Resume en dos oraciones el texto sobre las salas de Nuño en Madrid.

*Texto proporcionado*

===============

Una vez “legalizada” su actividad, el futuro empezó a pintar cada vez mejor para nuestro joven promotor musical, así que decidió expandir el negocio. En 1952 inaugura otras dos “salas”, una en la esquina de la calle Princesa con Altamirano (en el sótano del Café Universitaria) y otra en el número 72 de la calle Fernando el Católico (en el del bar La Cotera). Allí el funcionamiento era parecido, con la diferencia de que ahora contaba con la inestimable ayuda de su novia (con la que aún hoy sigue felizmente casado), que dedica casi tantas horas como él a preparar las fiestas para que sean un éxito.

Nuño siguió organizando guateques en sótanos de bares durante los siguientes seis años, e incluso empezó a trasladarlas a salones de hoteles, que también cedían su espacio a cambio de un alquiler por horas. Pero en 1958 da un importante paso en su carrera inaugurando una sala de su propiedad, el Club La Tuna en el número 3 de la calle Andrés de la Cuerda (en Argüelles), donde por primera vez se lanza a organizar conciertos en vivo contratando a un grupo de músicos residentes. “Nuestra orquesta tenía a los mejores maestros del jazz que se podían encontrar en Madrid en la época, casi todo profesores de la orquesta sinfónica”, asegura Nuño, que consiguió convertir su local en un “must” del ocio capitalino en cuestión de semanas. Famosos, artistas y melómanos se entremezclan entre sus paredes en un ambiente tan divertido que llega a oídos de los famosos que visitan la capital. Así, un buen día se presenta allí todo un Gerry Mulligan. En efecto, la estrella del jazz estadounidense se pasó por allí una tarde con su novia, la actriz oscarizada Judy Holliday, y no sólo departió alegremente con Nuño durante horas, sino que además aceptó su invitación de unirse a la orquesta de La Tuna en una sesión improvisada que debió ser digna de ver.

Nuño también abrió otra sala en la misma calle de La Tuna (en el número 5), el Club Studio, pero su imperio se consolidó definitivamente en la Nochevieja de 1961 con la inauguración de Imperator, oficialmente la primera de las muchísimas “salas de juventud” (que se diferenciaban de las “salas de fiestas” por la ausencia de adultos y, todo hay que decirlo, de prostitutas) que se abrirían a lo largo de la década de los sesenta.

===============

*Líneas de datos*
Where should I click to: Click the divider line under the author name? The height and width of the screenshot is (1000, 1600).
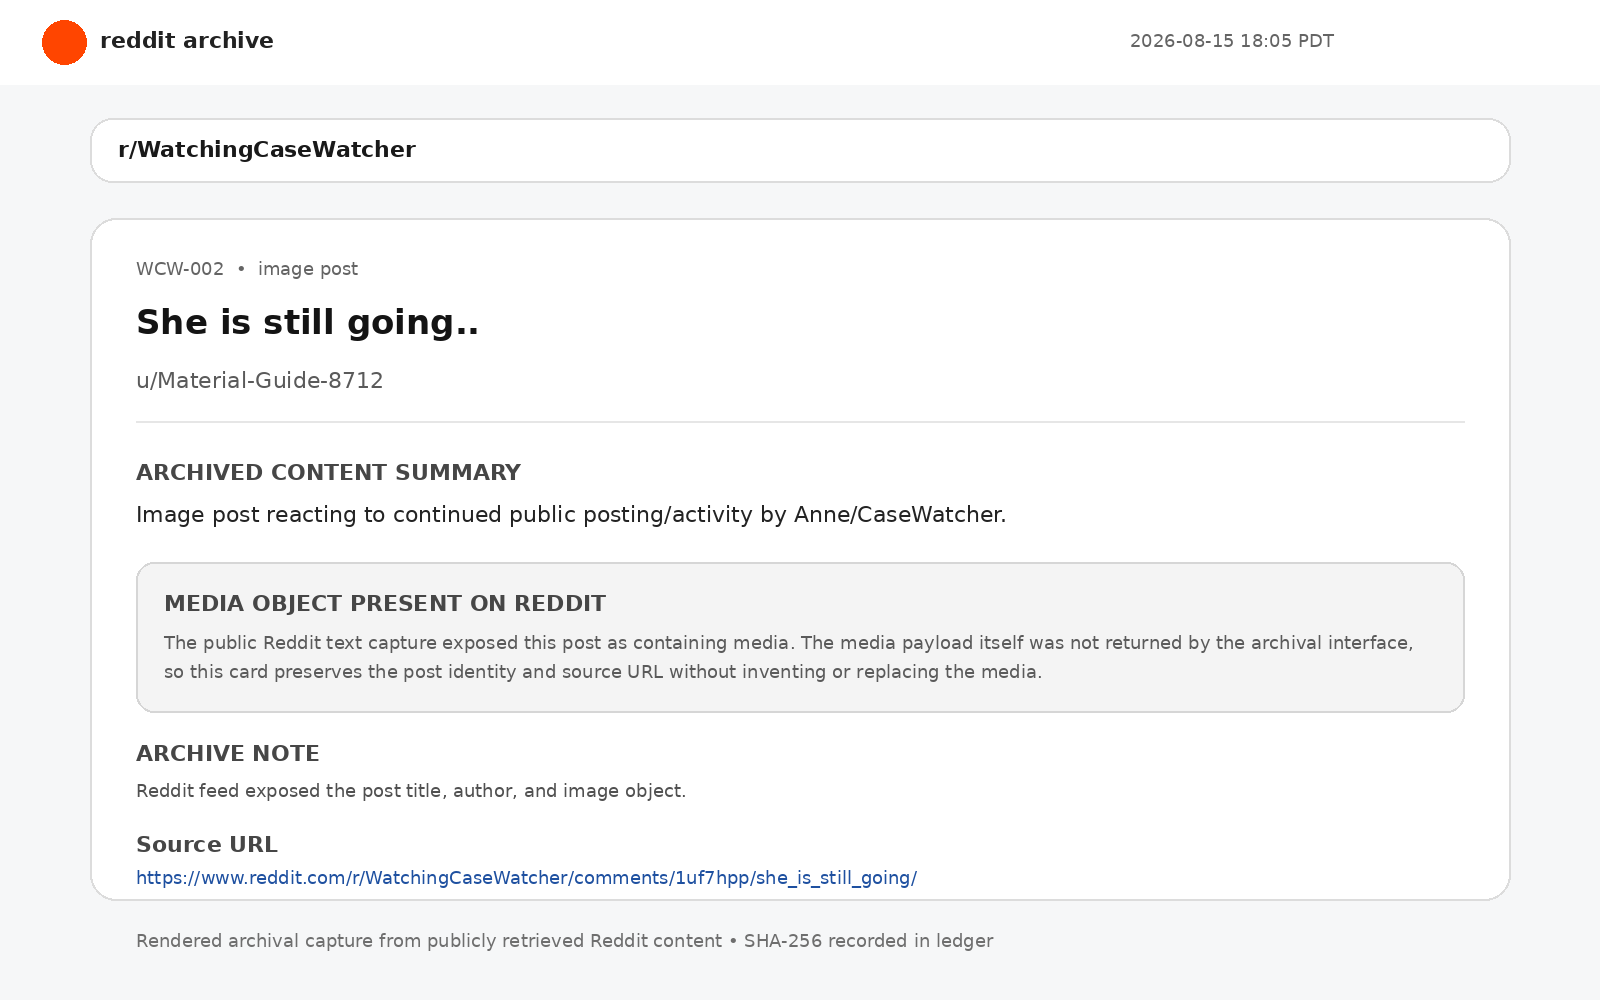click(800, 422)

===============

*Resultado del ejercicio*
Tras abrir en 1952 dos salas más en sótanos de bares con la ayuda de su novia, Nuño inauguró en 1958 un local propio, el Club La Tuna, donde contrató una orquesta de jazz residente y adonde llegó Gerry Mulligan, que se unió a ella en una sesión improvisada. Después abrió el Club Studio en la misma calle y consolidó su imperio en la Nochevieja de 1961 con Imperator, oficialmente la primera de las muchas salas de juventud que se abrirían durante la década de los sesenta.